Exercise goal
The response should contain every record, reproduced exactly.

Stored data

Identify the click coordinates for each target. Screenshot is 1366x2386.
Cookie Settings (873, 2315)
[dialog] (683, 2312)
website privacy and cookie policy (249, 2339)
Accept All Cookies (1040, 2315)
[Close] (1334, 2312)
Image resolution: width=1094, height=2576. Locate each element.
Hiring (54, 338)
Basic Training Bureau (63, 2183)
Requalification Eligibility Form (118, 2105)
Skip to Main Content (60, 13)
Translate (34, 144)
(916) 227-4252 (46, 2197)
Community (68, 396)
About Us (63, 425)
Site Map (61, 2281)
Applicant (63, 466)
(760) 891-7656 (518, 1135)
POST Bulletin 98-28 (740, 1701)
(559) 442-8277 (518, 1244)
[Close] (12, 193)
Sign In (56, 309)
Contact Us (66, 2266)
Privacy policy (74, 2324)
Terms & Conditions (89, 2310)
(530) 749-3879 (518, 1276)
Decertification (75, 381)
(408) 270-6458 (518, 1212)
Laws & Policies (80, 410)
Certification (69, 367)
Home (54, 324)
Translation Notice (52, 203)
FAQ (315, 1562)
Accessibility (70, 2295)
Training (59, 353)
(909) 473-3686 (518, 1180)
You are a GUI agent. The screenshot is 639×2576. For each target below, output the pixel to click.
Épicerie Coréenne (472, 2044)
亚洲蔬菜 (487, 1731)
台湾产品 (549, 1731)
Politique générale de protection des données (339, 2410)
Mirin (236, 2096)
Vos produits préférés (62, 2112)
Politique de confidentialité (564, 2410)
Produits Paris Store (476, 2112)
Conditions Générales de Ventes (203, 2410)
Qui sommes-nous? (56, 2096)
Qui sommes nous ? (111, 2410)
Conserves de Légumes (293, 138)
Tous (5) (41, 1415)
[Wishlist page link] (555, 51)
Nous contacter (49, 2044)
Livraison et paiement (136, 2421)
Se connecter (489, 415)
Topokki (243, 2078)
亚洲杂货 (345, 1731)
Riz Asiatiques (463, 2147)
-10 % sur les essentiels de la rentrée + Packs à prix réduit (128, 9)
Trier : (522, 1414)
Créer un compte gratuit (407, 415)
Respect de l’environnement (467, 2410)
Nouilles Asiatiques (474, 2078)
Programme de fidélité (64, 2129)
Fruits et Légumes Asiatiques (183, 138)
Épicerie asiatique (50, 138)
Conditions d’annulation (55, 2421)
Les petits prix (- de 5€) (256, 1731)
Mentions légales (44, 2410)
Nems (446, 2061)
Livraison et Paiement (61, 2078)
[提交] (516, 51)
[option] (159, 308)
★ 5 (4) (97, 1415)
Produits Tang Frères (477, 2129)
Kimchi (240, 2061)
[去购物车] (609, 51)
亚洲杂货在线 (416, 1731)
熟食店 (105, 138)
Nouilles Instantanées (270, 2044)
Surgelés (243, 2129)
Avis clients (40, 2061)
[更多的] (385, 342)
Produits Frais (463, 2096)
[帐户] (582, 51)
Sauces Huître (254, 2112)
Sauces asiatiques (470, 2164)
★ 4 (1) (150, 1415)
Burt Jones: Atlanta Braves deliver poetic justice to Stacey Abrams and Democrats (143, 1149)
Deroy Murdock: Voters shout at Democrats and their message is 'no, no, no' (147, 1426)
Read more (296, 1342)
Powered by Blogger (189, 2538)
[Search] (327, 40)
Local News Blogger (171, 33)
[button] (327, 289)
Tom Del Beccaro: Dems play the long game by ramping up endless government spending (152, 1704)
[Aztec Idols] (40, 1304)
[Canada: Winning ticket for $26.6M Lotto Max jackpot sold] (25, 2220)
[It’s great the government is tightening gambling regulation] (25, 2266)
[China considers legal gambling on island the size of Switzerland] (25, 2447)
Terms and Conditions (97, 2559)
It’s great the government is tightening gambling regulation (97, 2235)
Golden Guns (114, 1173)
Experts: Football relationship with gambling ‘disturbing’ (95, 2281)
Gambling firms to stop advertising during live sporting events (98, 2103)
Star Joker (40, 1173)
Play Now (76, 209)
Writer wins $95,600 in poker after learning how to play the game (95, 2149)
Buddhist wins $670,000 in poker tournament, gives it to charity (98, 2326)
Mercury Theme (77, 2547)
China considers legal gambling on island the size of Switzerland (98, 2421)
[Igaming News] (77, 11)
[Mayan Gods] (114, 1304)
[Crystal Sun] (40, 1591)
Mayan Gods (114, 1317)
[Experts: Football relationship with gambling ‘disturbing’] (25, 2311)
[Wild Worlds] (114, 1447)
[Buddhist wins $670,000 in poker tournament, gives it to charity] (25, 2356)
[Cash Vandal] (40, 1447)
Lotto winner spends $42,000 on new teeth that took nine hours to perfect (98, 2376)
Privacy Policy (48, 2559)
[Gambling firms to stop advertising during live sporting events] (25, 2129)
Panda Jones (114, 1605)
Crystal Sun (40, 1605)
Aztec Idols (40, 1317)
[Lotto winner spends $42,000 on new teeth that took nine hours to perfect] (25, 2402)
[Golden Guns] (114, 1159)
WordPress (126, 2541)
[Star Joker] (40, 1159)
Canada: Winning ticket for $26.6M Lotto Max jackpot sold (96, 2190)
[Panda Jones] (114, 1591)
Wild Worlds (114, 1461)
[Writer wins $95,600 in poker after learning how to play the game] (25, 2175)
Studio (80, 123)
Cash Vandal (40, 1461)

Task solution
Identify the click coordinates for each target. Screenshot is 1366x2386.
Cookie Settings (873, 2315)
[dialog] (683, 2312)
website privacy and cookie policy (249, 2339)
Accept All Cookies (1040, 2315)
[Close] (1334, 2312)
Image resolution: width=1094, height=2576. Locate each element.
Hiring (54, 338)
Basic Training Bureau (63, 2183)
Requalification Eligibility Form (118, 2105)
Skip to Main Content (60, 13)
Translate (34, 144)
(916) 227-4252 (46, 2197)
Community (68, 396)
About Us (63, 425)
Site Map (61, 2281)
Applicant (63, 466)
(760) 891-7656 (518, 1135)
POST Bulletin 98-28 (740, 1701)
(559) 442-8277 (518, 1244)
[Close] (12, 193)
Sign In (56, 309)
Contact Us (66, 2266)
Privacy policy (74, 2324)
Terms & Conditions (89, 2310)
(530) 749-3879 (518, 1276)
Decertification (75, 381)
(408) 270-6458 (518, 1212)
Laws & Policies (80, 410)
Certification (69, 367)
Home (54, 324)
Translation Notice (52, 203)
FAQ (315, 1562)
Accessibility (70, 2295)
Training (59, 353)
(909) 473-3686 (518, 1180)
You are a GUI agent. The screenshot is 639×2576. For each target below, output the pixel to click.
Épicerie Coréenne (472, 2044)
亚洲蔬菜 (487, 1731)
台湾产品 (549, 1731)
Politique générale de protection des données (339, 2410)
Mirin (236, 2096)
Vos produits préférés (62, 2112)
Politique de confidentialité (564, 2410)
Produits Paris Store (476, 2112)
Conditions Générales de Ventes (203, 2410)
Qui sommes-nous? (56, 2096)
Qui sommes nous ? (111, 2410)
Conserves de Légumes (293, 138)
Tous (5) (41, 1415)
[Wishlist page link] (555, 51)
Nous contacter (49, 2044)
Livraison et paiement (136, 2421)
Se connecter (489, 415)
Topokki (243, 2078)
亚洲杂货 (345, 1731)
Riz Asiatiques (463, 2147)
-10 % sur les essentiels de la rentrée + Packs à prix réduit (128, 9)
Trier : (522, 1414)
Créer un compte gratuit (407, 415)
Respect de l’environnement (467, 2410)
Nouilles Asiatiques (474, 2078)
Programme de fidélité (64, 2129)
Fruits et Légumes Asiatiques (183, 138)
Épicerie asiatique (50, 138)
Conditions d’annulation (55, 2421)
Les petits prix (- de 5€) (256, 1731)
Mentions légales (44, 2410)
Nems (446, 2061)
Livraison et Paiement (61, 2078)
[提交] (516, 51)
[option] (159, 308)
★ 5 (4) (97, 1415)
Produits Tang Frères (477, 2129)
Kimchi (240, 2061)
[去购物车] (609, 51)
亚洲杂货在线 (416, 1731)
熟食店 (105, 138)
Nouilles Instantanées (270, 2044)
Surgelés (243, 2129)
Avis clients (40, 2061)
[更多的] (385, 342)
Produits Frais (463, 2096)
[帐户] (582, 51)
Sauces Huître (254, 2112)
Sauces asiatiques (470, 2164)
★ 4 (1) (150, 1415)
Burt Jones: Atlanta Braves deliver poetic justice to Stacey Abrams and Democrats (143, 1149)
Deroy Murdock: Voters shout at Democrats and their message is 'no, no, no' (147, 1426)
Read more (296, 1342)
Powered by Blogger (189, 2538)
[Search] (327, 40)
Local News Blogger (171, 33)
[button] (327, 289)
Tom Del Beccaro: Dems play the long game by ramping up endless government spending (152, 1704)
[Aztec Idols] (40, 1304)
[Canada: Winning ticket for $26.6M Lotto Max jackpot sold] (25, 2220)
[It’s great the government is tightening gambling regulation] (25, 2266)
[China considers legal gambling on island the size of Switzerland] (25, 2447)
Terms and Conditions (97, 2559)
It’s great the government is tightening gambling regulation (97, 2235)
Golden Guns (114, 1173)
Experts: Football relationship with gambling ‘disturbing’ (95, 2281)
Gambling firms to stop advertising during live sporting events (98, 2103)
Star Joker (40, 1173)
Play Now (76, 209)
Writer wins $95,600 in poker after learning how to play the game (95, 2149)
Buddhist wins $670,000 in poker tournament, gives it to charity (98, 2326)
Mercury Theme (77, 2547)
China considers legal gambling on island the size of Switzerland (98, 2421)
[Igaming News] (77, 11)
[Mayan Gods] (114, 1304)
[Crystal Sun] (40, 1591)
Mayan Gods (114, 1317)
[Experts: Football relationship with gambling ‘disturbing’] (25, 2311)
[Wild Worlds] (114, 1447)
[Buddhist wins $670,000 in poker tournament, gives it to charity] (25, 2356)
[Cash Vandal] (40, 1447)
Lotto winner spends $42,000 on new teeth that took nine hours to perfect (98, 2376)
Privacy Policy (48, 2559)
[Gambling firms to stop advertising during live sporting events] (25, 2129)
Panda Jones (114, 1605)
Crystal Sun (40, 1605)
Aztec Idols (40, 1317)
[Lotto winner spends $42,000 on new teeth that took nine hours to perfect] (25, 2402)
[Golden Guns] (114, 1159)
WordPress (126, 2541)
[Star Joker] (40, 1159)
Canada: Winning ticket for $26.6M Lotto Max jackpot sold (96, 2190)
[Panda Jones] (114, 1591)
Wild Worlds (114, 1461)
[Writer wins $95,600 in poker after learning how to play the game] (25, 2175)
Studio (80, 123)
Cash Vandal (40, 1461)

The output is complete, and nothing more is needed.